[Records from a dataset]
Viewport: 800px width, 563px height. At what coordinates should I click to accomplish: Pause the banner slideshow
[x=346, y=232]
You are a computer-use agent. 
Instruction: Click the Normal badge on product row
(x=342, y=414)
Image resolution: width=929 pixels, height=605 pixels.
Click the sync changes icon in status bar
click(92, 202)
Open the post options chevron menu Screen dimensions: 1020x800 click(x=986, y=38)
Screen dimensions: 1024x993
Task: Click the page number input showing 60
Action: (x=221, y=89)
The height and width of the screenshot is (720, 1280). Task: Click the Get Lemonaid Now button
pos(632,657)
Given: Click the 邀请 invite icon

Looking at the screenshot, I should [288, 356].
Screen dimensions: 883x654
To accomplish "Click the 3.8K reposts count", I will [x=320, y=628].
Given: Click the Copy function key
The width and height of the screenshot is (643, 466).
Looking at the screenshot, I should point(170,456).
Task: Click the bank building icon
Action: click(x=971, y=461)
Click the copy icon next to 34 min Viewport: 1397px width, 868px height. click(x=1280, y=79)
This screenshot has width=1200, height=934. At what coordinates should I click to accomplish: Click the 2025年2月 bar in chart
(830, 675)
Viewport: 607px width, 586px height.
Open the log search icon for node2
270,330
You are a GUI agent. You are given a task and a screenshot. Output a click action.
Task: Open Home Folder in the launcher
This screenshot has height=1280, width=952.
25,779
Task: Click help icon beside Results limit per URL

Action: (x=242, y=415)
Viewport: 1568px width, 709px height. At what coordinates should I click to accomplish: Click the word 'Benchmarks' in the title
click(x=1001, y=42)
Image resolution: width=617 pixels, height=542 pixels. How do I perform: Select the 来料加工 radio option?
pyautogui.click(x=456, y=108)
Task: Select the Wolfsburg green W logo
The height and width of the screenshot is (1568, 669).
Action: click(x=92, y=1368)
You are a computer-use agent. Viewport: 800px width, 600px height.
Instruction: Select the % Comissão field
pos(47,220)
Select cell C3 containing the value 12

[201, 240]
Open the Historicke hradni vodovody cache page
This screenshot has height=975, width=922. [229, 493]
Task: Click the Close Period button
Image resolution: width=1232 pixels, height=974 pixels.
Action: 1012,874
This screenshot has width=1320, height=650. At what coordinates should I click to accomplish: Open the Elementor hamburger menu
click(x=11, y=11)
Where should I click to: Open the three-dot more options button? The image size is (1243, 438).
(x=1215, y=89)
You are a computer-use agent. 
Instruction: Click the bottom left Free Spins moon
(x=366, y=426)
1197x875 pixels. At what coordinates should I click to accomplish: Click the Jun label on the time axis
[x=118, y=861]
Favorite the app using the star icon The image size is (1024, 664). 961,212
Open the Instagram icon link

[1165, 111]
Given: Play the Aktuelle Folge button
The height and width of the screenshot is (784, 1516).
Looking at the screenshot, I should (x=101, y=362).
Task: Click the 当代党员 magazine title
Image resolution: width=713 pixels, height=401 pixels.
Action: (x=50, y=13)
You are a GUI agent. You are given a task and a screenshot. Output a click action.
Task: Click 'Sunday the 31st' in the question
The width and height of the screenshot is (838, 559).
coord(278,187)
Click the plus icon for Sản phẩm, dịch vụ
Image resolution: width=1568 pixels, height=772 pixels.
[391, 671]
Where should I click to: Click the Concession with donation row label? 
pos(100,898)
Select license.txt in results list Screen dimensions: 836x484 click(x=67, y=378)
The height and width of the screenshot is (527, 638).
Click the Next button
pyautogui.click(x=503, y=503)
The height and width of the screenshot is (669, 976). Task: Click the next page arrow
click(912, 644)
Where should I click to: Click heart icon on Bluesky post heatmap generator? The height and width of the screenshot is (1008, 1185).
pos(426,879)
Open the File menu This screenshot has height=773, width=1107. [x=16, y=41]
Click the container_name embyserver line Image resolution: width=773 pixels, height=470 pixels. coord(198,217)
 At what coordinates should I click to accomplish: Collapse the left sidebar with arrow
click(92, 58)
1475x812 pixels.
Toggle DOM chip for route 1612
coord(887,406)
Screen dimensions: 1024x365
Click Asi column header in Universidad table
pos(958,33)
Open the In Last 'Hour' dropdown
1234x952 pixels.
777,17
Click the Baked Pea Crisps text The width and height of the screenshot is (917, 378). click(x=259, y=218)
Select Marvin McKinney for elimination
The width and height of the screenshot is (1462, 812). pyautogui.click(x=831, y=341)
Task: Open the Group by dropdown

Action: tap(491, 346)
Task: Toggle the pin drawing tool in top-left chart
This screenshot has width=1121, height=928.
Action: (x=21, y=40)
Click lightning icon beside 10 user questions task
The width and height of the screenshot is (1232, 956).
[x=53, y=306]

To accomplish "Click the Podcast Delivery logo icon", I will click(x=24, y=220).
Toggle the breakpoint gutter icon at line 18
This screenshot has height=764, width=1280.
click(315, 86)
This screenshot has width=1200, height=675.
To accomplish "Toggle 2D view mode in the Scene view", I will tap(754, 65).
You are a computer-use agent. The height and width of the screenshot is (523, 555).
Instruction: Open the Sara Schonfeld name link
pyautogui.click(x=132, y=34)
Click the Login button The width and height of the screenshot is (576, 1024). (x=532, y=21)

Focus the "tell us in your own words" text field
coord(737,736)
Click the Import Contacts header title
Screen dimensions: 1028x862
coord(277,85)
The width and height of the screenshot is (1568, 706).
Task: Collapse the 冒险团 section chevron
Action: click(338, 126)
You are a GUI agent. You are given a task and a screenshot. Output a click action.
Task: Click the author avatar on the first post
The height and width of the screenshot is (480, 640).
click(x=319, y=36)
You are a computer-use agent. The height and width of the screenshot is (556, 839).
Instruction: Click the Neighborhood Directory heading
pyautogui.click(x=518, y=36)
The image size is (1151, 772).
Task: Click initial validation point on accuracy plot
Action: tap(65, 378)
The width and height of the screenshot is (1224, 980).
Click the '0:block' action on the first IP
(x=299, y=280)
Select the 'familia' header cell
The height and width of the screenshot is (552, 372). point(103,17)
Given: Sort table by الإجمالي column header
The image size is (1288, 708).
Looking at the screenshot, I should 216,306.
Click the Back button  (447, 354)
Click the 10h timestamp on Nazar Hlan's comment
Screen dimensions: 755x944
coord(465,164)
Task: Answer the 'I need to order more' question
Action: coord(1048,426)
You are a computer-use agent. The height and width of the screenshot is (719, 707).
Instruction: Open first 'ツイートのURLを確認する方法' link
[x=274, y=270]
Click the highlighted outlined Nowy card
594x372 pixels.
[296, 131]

## Work order
For every entry above, give it back exactly as written.

## Solution to the problem
Viewport: 800px width, 563px height. At what coordinates should I click to accomplish: Pause the banner slideshow
[x=346, y=232]
You are a computer-use agent. 
Instruction: Click the Normal badge on product row
(x=342, y=414)
Image resolution: width=929 pixels, height=605 pixels.
Click the sync changes icon in status bar
click(92, 202)
Open the post options chevron menu Screen dimensions: 1020x800 click(x=986, y=38)
Screen dimensions: 1024x993
Task: Click the page number input showing 60
Action: (x=221, y=89)
The height and width of the screenshot is (720, 1280). Task: Click the Get Lemonaid Now button
pos(632,657)
Given: Click the 邀请 invite icon

Looking at the screenshot, I should [288, 356].
Screen dimensions: 883x654
To accomplish "Click the 3.8K reposts count", I will [x=320, y=628].
Given: Click the Copy function key
The width and height of the screenshot is (643, 466).
Looking at the screenshot, I should point(170,456).
Task: Click the bank building icon
Action: click(x=971, y=461)
Click the copy icon next to 34 min Viewport: 1397px width, 868px height. click(x=1280, y=79)
This screenshot has width=1200, height=934. At what coordinates should I click to accomplish: Click the 2025年2月 bar in chart
(830, 675)
Viewport: 607px width, 586px height.
Open the log search icon for node2
270,330
You are a GUI agent. You are given a task and a screenshot. Output a click action.
Task: Open Home Folder in the launcher
This screenshot has height=1280, width=952.
25,779
Task: Click help icon beside Results limit per URL

Action: (x=242, y=415)
Viewport: 1568px width, 709px height. At what coordinates should I click to accomplish: Click the word 'Benchmarks' in the title
click(x=1001, y=42)
Image resolution: width=617 pixels, height=542 pixels. How do I perform: Select the 来料加工 radio option?
pyautogui.click(x=456, y=108)
Task: Select the Wolfsburg green W logo
The height and width of the screenshot is (1568, 669).
Action: click(x=92, y=1368)
You are a computer-use agent. Viewport: 800px width, 600px height.
Instruction: Select the % Comissão field
pos(47,220)
Select cell C3 containing the value 12

[201, 240]
Open the Historicke hradni vodovody cache page
This screenshot has height=975, width=922. [229, 493]
Task: Click the Close Period button
Image resolution: width=1232 pixels, height=974 pixels.
Action: 1012,874
This screenshot has width=1320, height=650. At what coordinates should I click to accomplish: Open the Elementor hamburger menu
click(x=11, y=11)
Where should I click to: Open the three-dot more options button? The image size is (1243, 438).
(x=1215, y=89)
You are a computer-use agent. 
Instruction: Click the bottom left Free Spins moon
(x=366, y=426)
1197x875 pixels. At what coordinates should I click to accomplish: Click the Jun label on the time axis
[x=118, y=861]
Favorite the app using the star icon The image size is (1024, 664). 961,212
Open the Instagram icon link

[1165, 111]
Given: Play the Aktuelle Folge button
The height and width of the screenshot is (784, 1516).
Looking at the screenshot, I should (x=101, y=362).
Task: Click the 当代党员 magazine title
Image resolution: width=713 pixels, height=401 pixels.
Action: (x=50, y=13)
You are a GUI agent. You are given a task and a screenshot. Output a click action.
Task: Click 'Sunday the 31st' in the question
The width and height of the screenshot is (838, 559).
coord(278,187)
Click the plus icon for Sản phẩm, dịch vụ
Image resolution: width=1568 pixels, height=772 pixels.
[391, 671]
Where should I click to: Click the Concession with donation row label? 
pos(100,898)
Select license.txt in results list Screen dimensions: 836x484 click(x=67, y=378)
The height and width of the screenshot is (527, 638).
Click the Next button
pyautogui.click(x=503, y=503)
The height and width of the screenshot is (669, 976). Task: Click the next page arrow
click(912, 644)
Where should I click to: Click heart icon on Bluesky post heatmap generator? The height and width of the screenshot is (1008, 1185).
pos(426,879)
Open the File menu This screenshot has height=773, width=1107. [x=16, y=41]
Click the container_name embyserver line Image resolution: width=773 pixels, height=470 pixels. coord(198,217)
 At what coordinates should I click to accomplish: Collapse the left sidebar with arrow
click(92, 58)
1475x812 pixels.
Toggle DOM chip for route 1612
coord(887,406)
Screen dimensions: 1024x365
Click Asi column header in Universidad table
pos(958,33)
Open the In Last 'Hour' dropdown
1234x952 pixels.
777,17
Click the Baked Pea Crisps text The width and height of the screenshot is (917, 378). click(x=259, y=218)
Select Marvin McKinney for elimination
The width and height of the screenshot is (1462, 812). pyautogui.click(x=831, y=341)
Task: Open the Group by dropdown

Action: tap(491, 346)
Task: Toggle the pin drawing tool in top-left chart
This screenshot has width=1121, height=928.
Action: (x=21, y=40)
Click lightning icon beside 10 user questions task
The width and height of the screenshot is (1232, 956).
[x=53, y=306]

To accomplish "Click the Podcast Delivery logo icon", I will click(x=24, y=220).
Toggle the breakpoint gutter icon at line 18
This screenshot has height=764, width=1280.
click(315, 86)
This screenshot has width=1200, height=675.
To accomplish "Toggle 2D view mode in the Scene view", I will tap(754, 65).
You are a computer-use agent. The height and width of the screenshot is (523, 555).
Instruction: Open the Sara Schonfeld name link
pyautogui.click(x=132, y=34)
Click the Login button The width and height of the screenshot is (576, 1024). (x=532, y=21)

Focus the "tell us in your own words" text field
coord(737,736)
Click the Import Contacts header title
Screen dimensions: 1028x862
coord(277,85)
The width and height of the screenshot is (1568, 706).
Task: Collapse the 冒险团 section chevron
Action: click(338, 126)
You are a GUI agent. You are given a task and a screenshot. Output a click action.
Task: Click the author avatar on the first post
The height and width of the screenshot is (480, 640).
click(x=319, y=36)
You are a computer-use agent. The height and width of the screenshot is (556, 839).
Instruction: Click the Neighborhood Directory heading
pyautogui.click(x=518, y=36)
The image size is (1151, 772).
Task: Click initial validation point on accuracy plot
Action: tap(65, 378)
The width and height of the screenshot is (1224, 980).
Click the '0:block' action on the first IP
(x=299, y=280)
Select the 'familia' header cell
The height and width of the screenshot is (552, 372). point(103,17)
Given: Sort table by الإجمالي column header
The image size is (1288, 708).
Looking at the screenshot, I should 216,306.
Click the Back button  (447, 354)
Click the 10h timestamp on Nazar Hlan's comment
Screen dimensions: 755x944
coord(465,164)
Task: Answer the 'I need to order more' question
Action: coord(1048,426)
You are a computer-use agent. The height and width of the screenshot is (719, 707).
Instruction: Open first 'ツイートのURLを確認する方法' link
[x=274, y=270]
Click the highlighted outlined Nowy card
594x372 pixels.
[296, 131]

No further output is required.